Why I’m a Field-nigger and Manmohan Singh is Not

I should apologize for being a lazy bum. Otherwise I would have responded sooner to some of the comments that need a response to my post “Arundhati Roy is a Damn Nuisance.” Anyhow, better late than never. So, first, a note of thanks to those who left the thoughtful comments. I am glad that you took the time. Next comes the more interesting part of replying to the negative comments.

Pulkit writes,

Smacks of a soft Hindutva hardliner or a BJP spokesperson, desperately trying to hide under the guise of a cool, ‘pro-progress’ image.

You are sharp, aren’t you? Can’t get anything past you, can I? OK, you got me fair and square. I try very hard not to show that I am a “soft Hindutva hardliner” (as opposed to, say, a hard hindutva hardliner — H3 in short). And to conceal that fact, I consistently write against the Congress party and how it has under the control of the Nehru-Gandhi dynasty, brought India to its present dire straits (malnourished children, grinding poverty, illiteracy, a soft target for Islamic terrorists, unable to stand up to the failed Islamic states flanking it), and now under their misgovernance is teetering on the verge of a massive collapse.

But you have seen behind the facade and noted my true colors.

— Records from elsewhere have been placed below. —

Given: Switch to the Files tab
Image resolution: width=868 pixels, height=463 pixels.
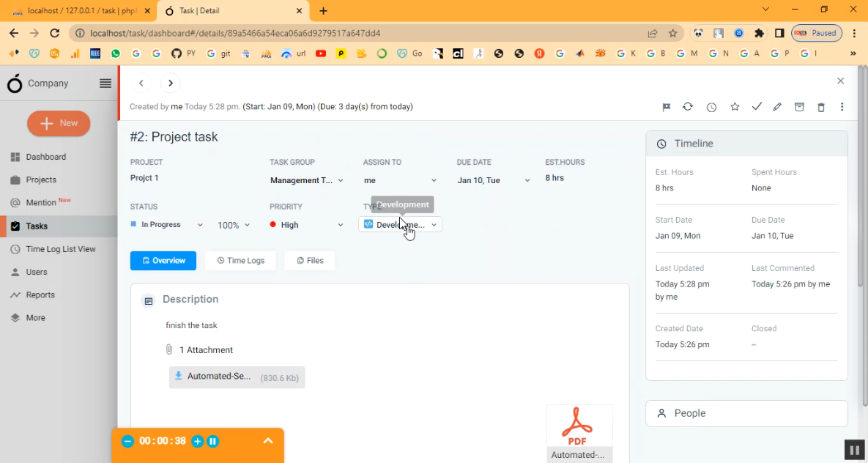Looking at the screenshot, I should point(310,261).
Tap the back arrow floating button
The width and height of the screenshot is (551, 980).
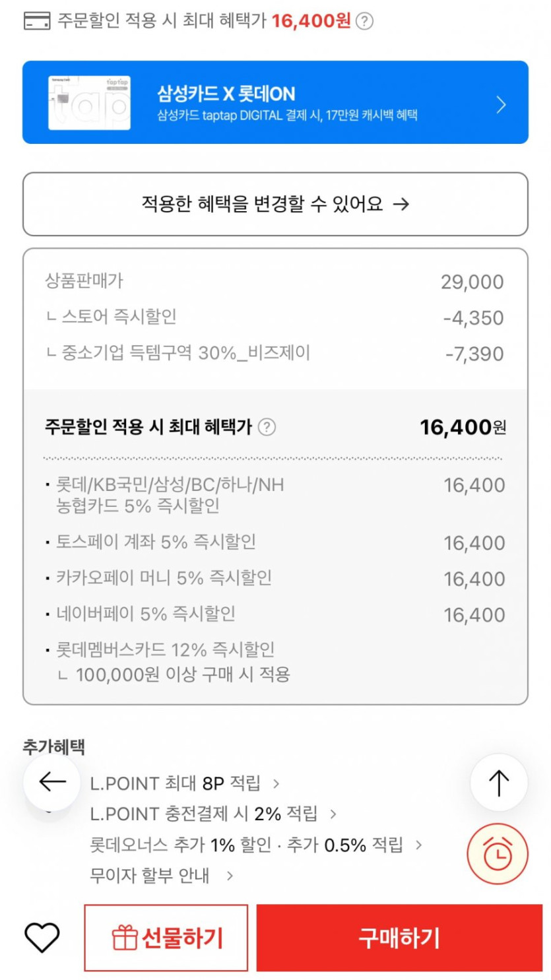tap(52, 782)
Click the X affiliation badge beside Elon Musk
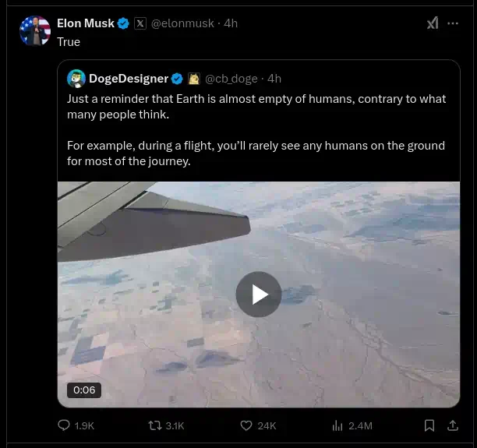 [140, 23]

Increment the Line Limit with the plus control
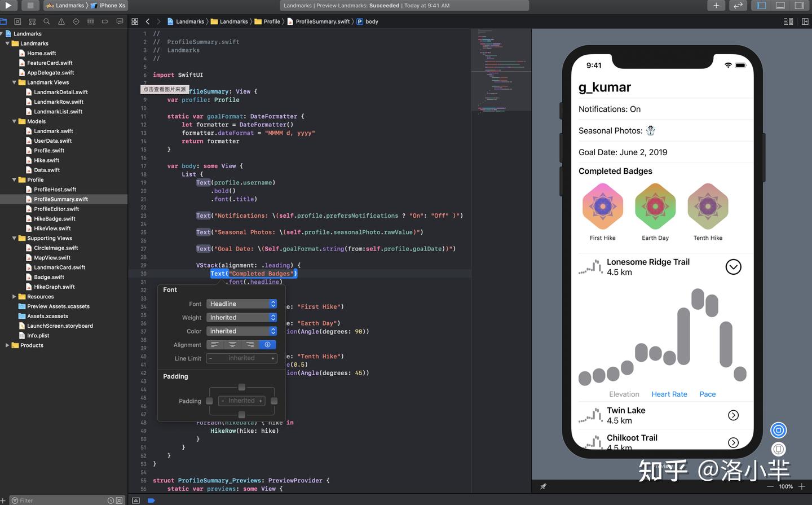click(x=273, y=358)
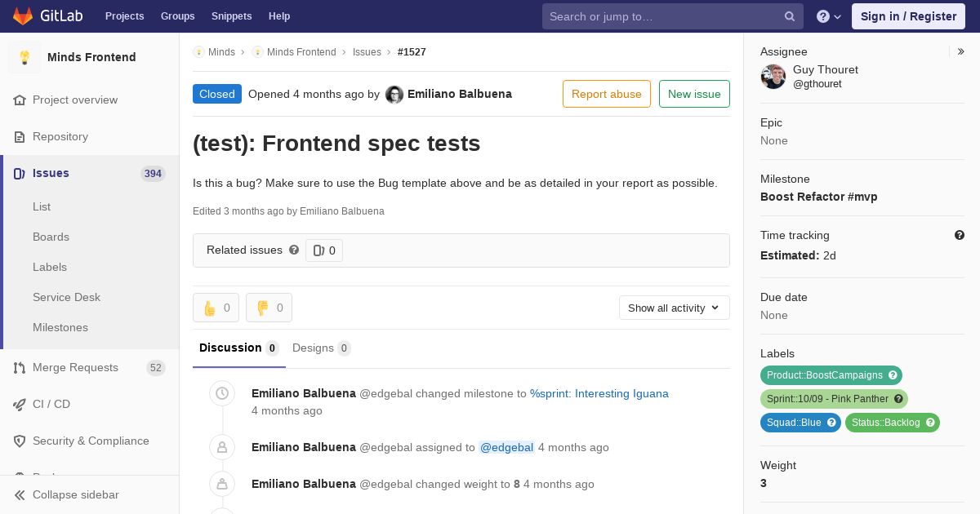The image size is (980, 514).
Task: Click the thumbs up reaction
Action: point(216,308)
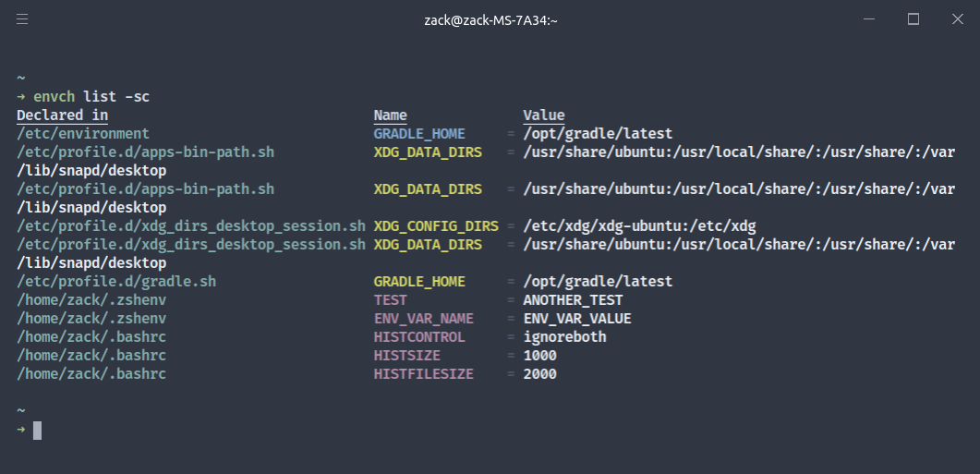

Congratulations. (OK, end of sarcastic reply.)

Sudhir posits a hypothetical situation:

I meet some youngsters and then bombard then with anti-India ideology. Say that they have been oppressed by India and they have to kill Indians in return (just using my freedom of speech). Finally these youngsters pick up the gun and go on a rampage. So am I culpable in the crime or I can hide behind freedom of speech .

I am a free speech fundamentalist. You are allowed to say whatever your heart desires. Say what you will — and be prepared to defend the truth of your assertions if challenged. That’s the first bit. The other bit is that I hold people responsible for their actions. That means, if A does the shooting and killing, A is responsible. Not B who may have convinced A to do the shooting.

How about holding both A and B responsible? I don’t think so. Only A. Because regardless of what B had said, it’s A’s action that caused the harm. If A had not acted, B’s words would give rise to no harm.

Arundhati Roy can say whatever her tiny little brain wants her to say. But if you kill someone (whether because of what Roy said, or because of what Allah said), you are guilty of the crime. As for Roy, the response to her speech should be speech. If she is wrong, contradict her through words, not by gagging her.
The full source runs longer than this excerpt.